Featured Artist: Shahna Lax, the Mystic in the Mountains

14 Feb
2012

By Elke Reva Sudin, Edited by Dena Schupper

Divir and Devorah

Crestone, Colorado, is an hour from nowhere and not even equipped with high-speed Internet access, but it’s where Shahna Lax has made her home for the last 23 years. She lives a life without television, though in another life she used to be a tech serve for IBM. Shahna is a devout gardener and a contemporary artist who works in copper…and also considers herself a mystic who creates art with Judaic themes. What is her motivation? Shahna is interested in Hiddur mitzvah, the beautification of doing mitzvot, the concepts behind them, and not the sales of “Judaica.”

Shahna was raised as a part of the Conservative movement, the daughter of Ben Jay Lax (one of the founders of camp Ramah, and University of Judaism in LA). Her father died was she was about 10. To describe her household, “[we were the types] to turn down the television to make Kiddush.” When she was 15, she tried to leave home (although she “idolized” her father) but left for good after graduating from high school at 17. In Israel, she “started at a kibbutz to get started and transferred to a university from there.” She studied Hebrew etymology and medieval commentary at Haifa University.
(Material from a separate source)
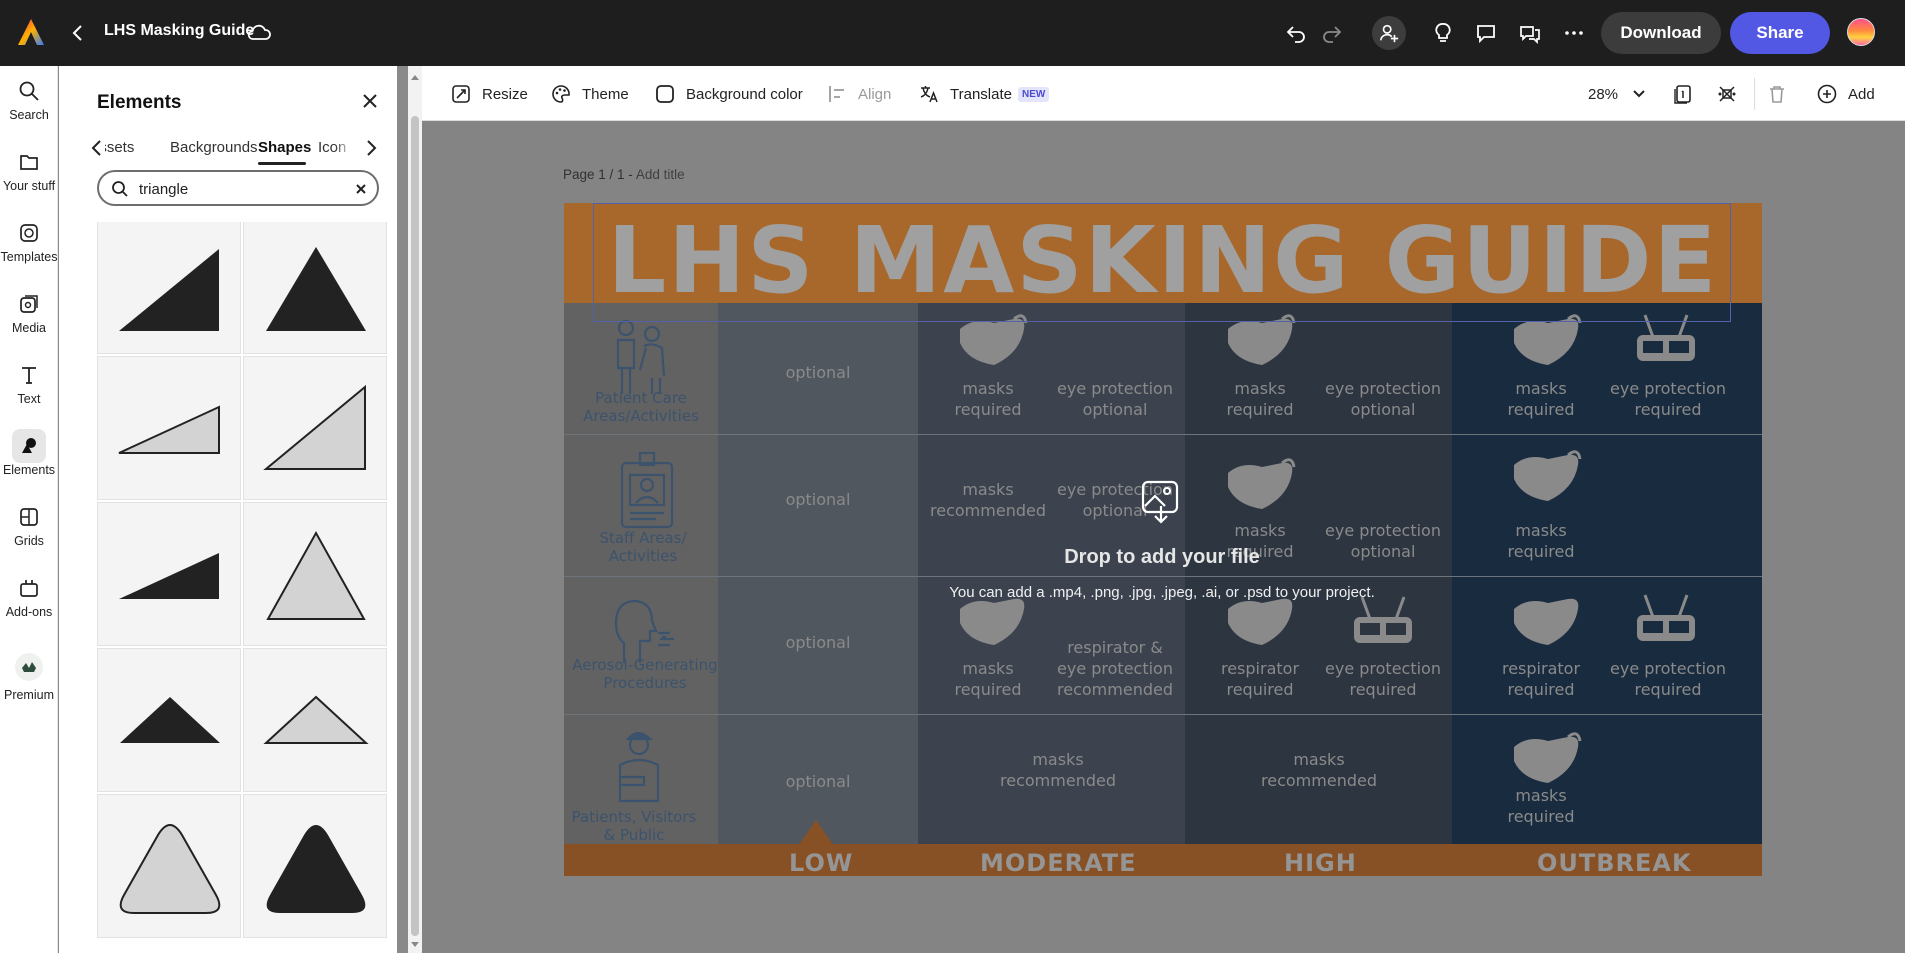  What do you see at coordinates (357, 148) in the screenshot?
I see `tabs-scroll-right-icon` at bounding box center [357, 148].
Both studies would later inspire her copper work. When Shahna travelled to Crestone, she met a man at a Pesach seder who owned two lots in Crestone, one of which he had to sell within the week. She left her home in Santa Barbara, and used the opportunity to escape to the countryside.

Crestone is home to a large community of Buddhists; Shahna saw what she considered to be idolatry going on all around her. During a tour of “relics” (ashes from cremated Buddhist teachers) that came to Crestone, Shahna was invited to give a Jewish blessing for these remains during a program. “Everyone was sitting in a room–everyone in the room was either Jewish, or had names like Christine, all the wannabe Buddhists–that came for these remains.“ Shahna came home “really pissed” and was infuriated by the absence of commitment to “realizing the internal essence of divinity, instead [there was] this external crap.”
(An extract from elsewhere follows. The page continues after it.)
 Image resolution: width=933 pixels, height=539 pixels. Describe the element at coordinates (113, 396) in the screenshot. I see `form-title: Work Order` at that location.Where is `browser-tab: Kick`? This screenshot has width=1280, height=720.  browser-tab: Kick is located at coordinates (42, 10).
Toward the Higher Fidelity

“My work is my commitment and fidelity. In Hebrew we have avodah (worship). I recognize that the practice of it is a skill.” Shahna went on to create the series Toward the Higher Fidelity (2010), after being inspired by David White, a poet who revealed that holiness is a relationship, a marriage. “Traditional marriages, marriage to one’s work, and marriage to one’s self, if you can accomplish all three without compromising, then you can experience something beyond them.“

Ketuba

Shahna believes that “limitations lead to breakthroughs,” and incorporated that lesson, as well as the idea of marriage, in her copper work, Ketuba (2008). It was an almost impossible assignment because the father of the bride didn’t want to see the words (which is strange for an item that is important because of the text, not necessarily the decoration), and the bride wanted a tree design. Shahna was able to solve this by etching the text in the copper, so you only see it in certain lights, and incorporating a tree as an extreme landscape, since all trees grow short and wide (common knowledge for a mountain dweller).
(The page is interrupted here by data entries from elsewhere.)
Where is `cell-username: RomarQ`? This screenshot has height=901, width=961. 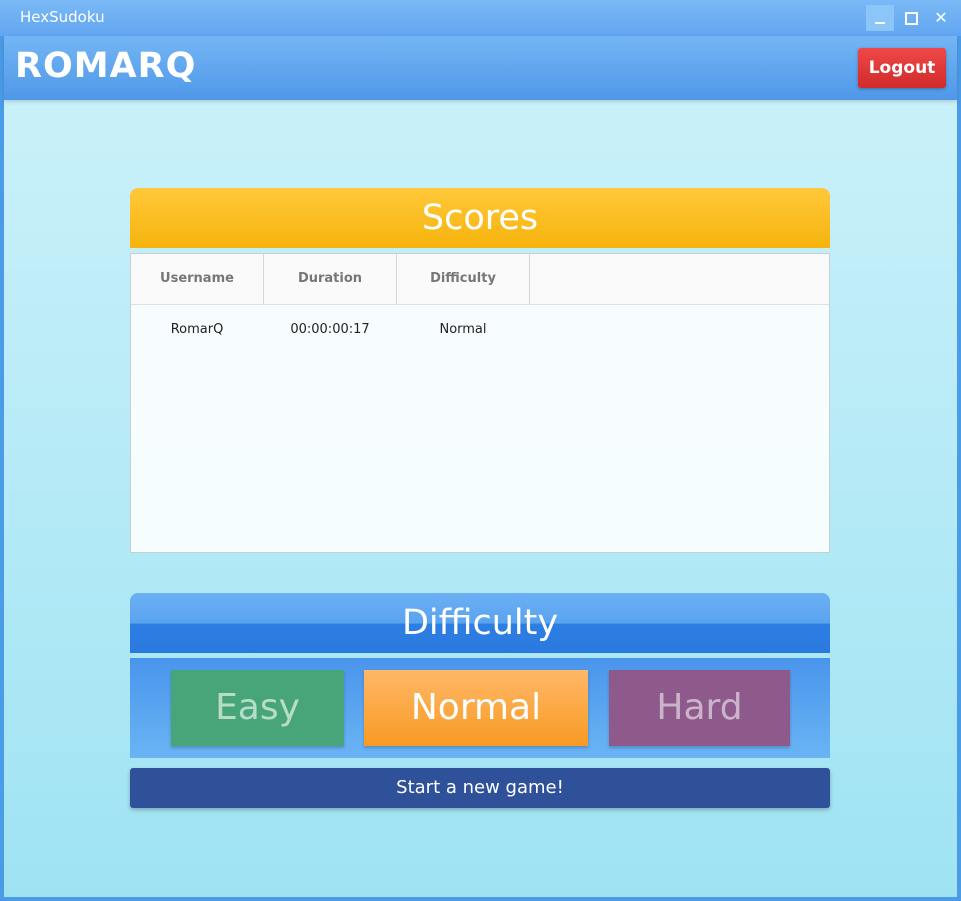
cell-username: RomarQ is located at coordinates (197, 330). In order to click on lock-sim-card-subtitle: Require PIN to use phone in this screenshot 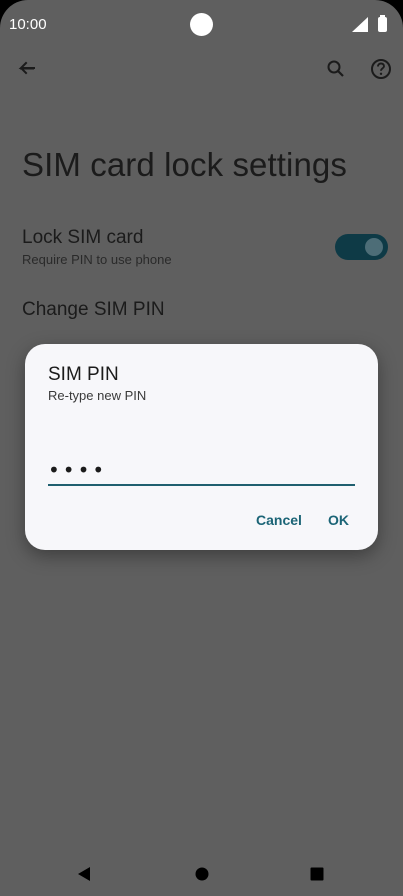, I will do `click(97, 260)`.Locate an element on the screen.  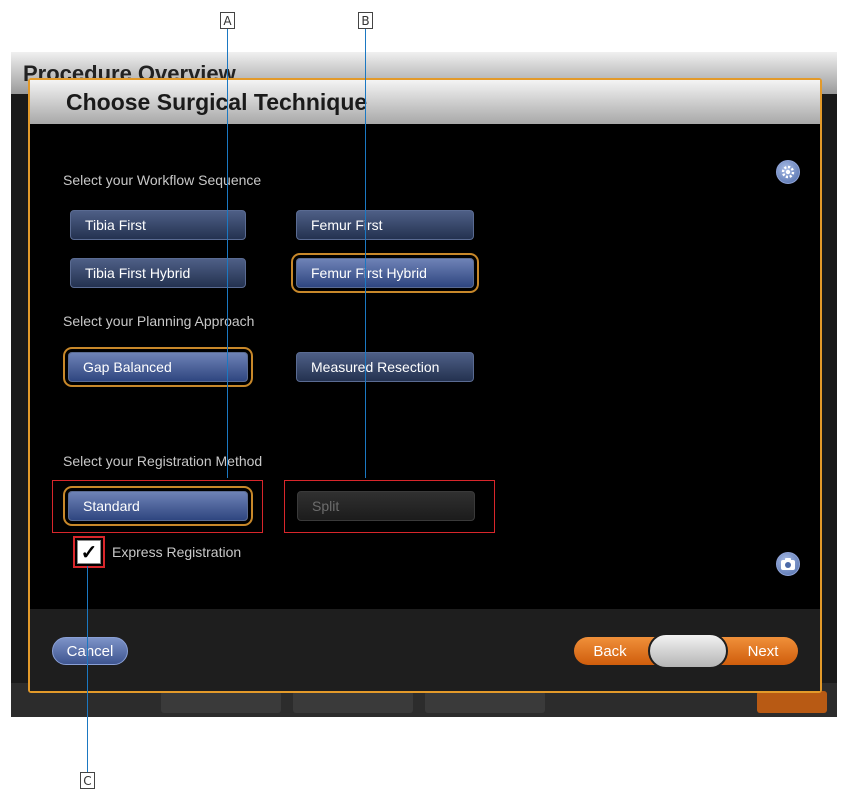
workflow-sequence-label: Select your Workflow Sequence is located at coordinates (162, 180).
She had no idea how to deal with the compositional limitations until she came up with a right to left, to back to right structure that went around, and suddenly she realized it was the form of the Hebrew letter chet. “Like a wedding chupah!” To accommodate the organic arches of the tree limbs Shahna made the limbs rise up above the chuppah before coming back around, which brought it away from the masculine rectangular form and formed it into a more feminine arch.

Shahna continued the expression of the holy place that is expressed through a symbolic (and feminine) form with her pieces, Divir and Devorah (2009). “In my circle in LA, friends and teachers, loved the word Divir–Asher biavodah bedivir beitecha, (“return your work to your house”). We communicate just like bees doing the waggle dance–did you know that all bees that make honey are feminine? And the semetic languages all use the feminine forms for bee? As a gardener I feel very sensitive to that issue and to the vulnerability of what that means.” Divir and Devorah sold almost immediately.

Although she is living in a remote place, Shahna is following the Bat Kol. She thinks that the Baal Shem Tov would have a high regard for living in the mountains, near the great sand dunes, and high desert, immersed in nature.